=== PASSAGE PROVIDED ===
+++
Generally, Silicon Valley investors and entrepreneurs are of the opinion that you should do the following:

  1. Hire someone who already has experience, ideally with a degree from a top-tier university, with the right culture fit.
  2. Hire absolute top talent. One person who’s at the top of their game will out-perform ten normal people.
  3. Replace employees when they eventually tap out and can’t scale their skills to the next level.

These three pieces of advice are logical and theoretically correct. However, I’d like to tackle each one and explain where I experienced problems.

1) Hire someone who already has experience, ideally with a degree from a top-tier university, with the right culture fit.

The majority of people with college degrees and experience in Tech are white males. This means I ended up creating a mono-culture of primarily white male college graduates. Hopefully, I don’t have to explain to you why this is backward and bad for business, but here is more reading material on the merits of diversity.

In order to diversify our team we started a partnership with the Boys & Girls Club, to pinpoint hardworking individuals that are simply lacking the skills to work in the tech industry. We invest in them and train them, using Treehouse, and at the end of the program we (and other local tech companies) have a group of Apprentices with the exact skill we require. Here’s an earlier post I wrote that explains the whole program.

And while we’re here I don’t like the phrase ‘culture fit’. This is a dangerous term because it usually means ‘people who look/sound/act like me’ which has nothing to do with being effective at work and again, usually creates an unhealthy mono-culture.

2) Hire absolute top talent. One person who’s at the top of the game will out-perform ten normal people.

It’s difficult to fully understand and validate someone’s previous experience and achievements. It’s not that people are lying about their experience. It’s more that hiring an employee is very similar to the first couple of dates with someone. You’re both trying to impress one another, hide your flaws and ideally create a long-term relationship. Inevitably, your true strengths and weaknesses reveal themselves after you settle into a longer term relationship.
+++
=== GIVEN INFORMATION ===

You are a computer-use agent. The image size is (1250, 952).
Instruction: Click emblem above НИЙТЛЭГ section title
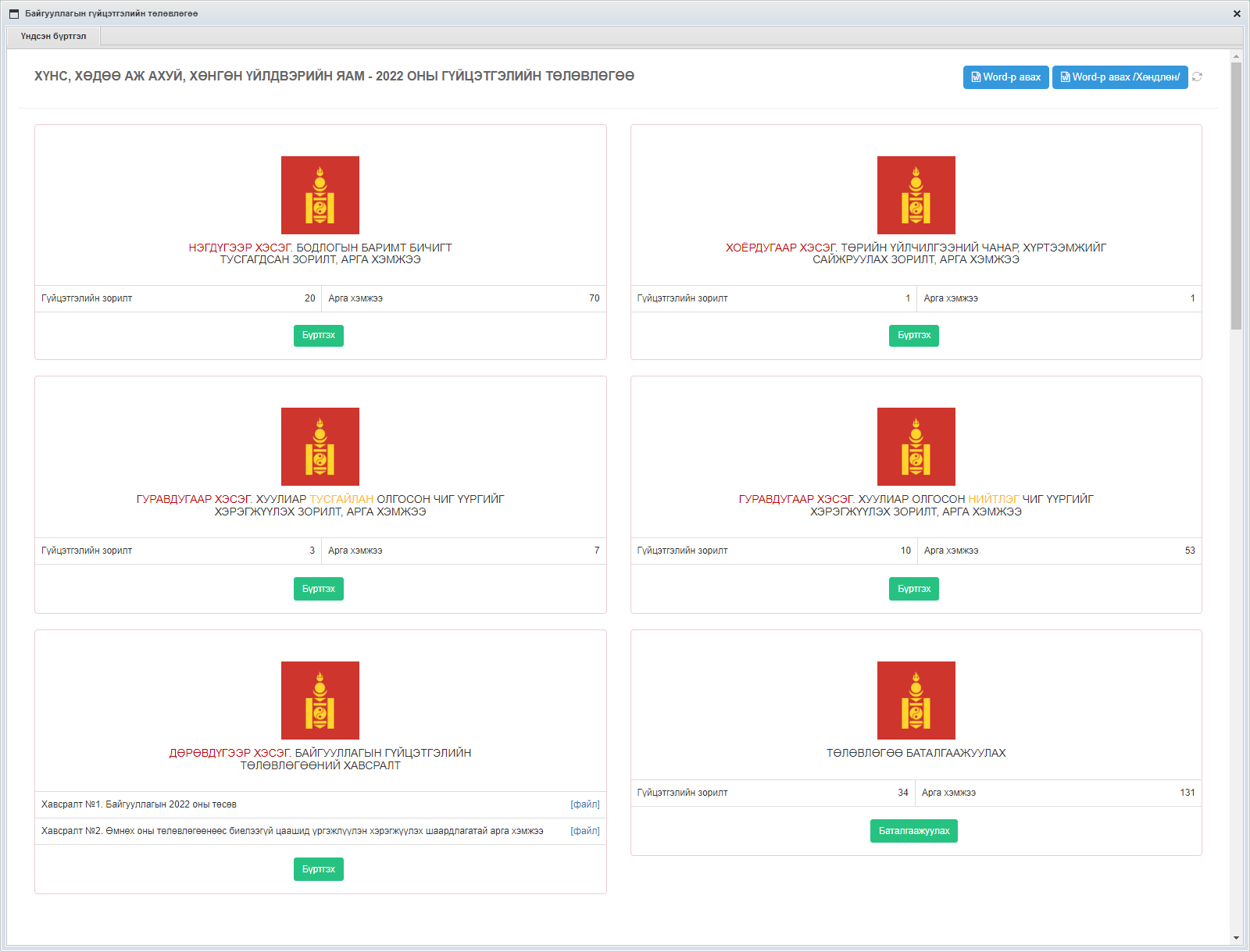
+++
=== TASK ===
Output the portion of the hiring passage above, starting at "1. Hire someone" and ending at "the next level.", copied word for word.

=== WRITTEN SOLUTION ===
1. Hire someone who already has experience, ideally with a degree from a top-tier university, with the right culture fit.
  2. Hire absolute top talent. One person who’s at the top of their game will out-perform ten normal people.
  3. Replace employees when they eventually tap out and can’t scale their skills to the next level.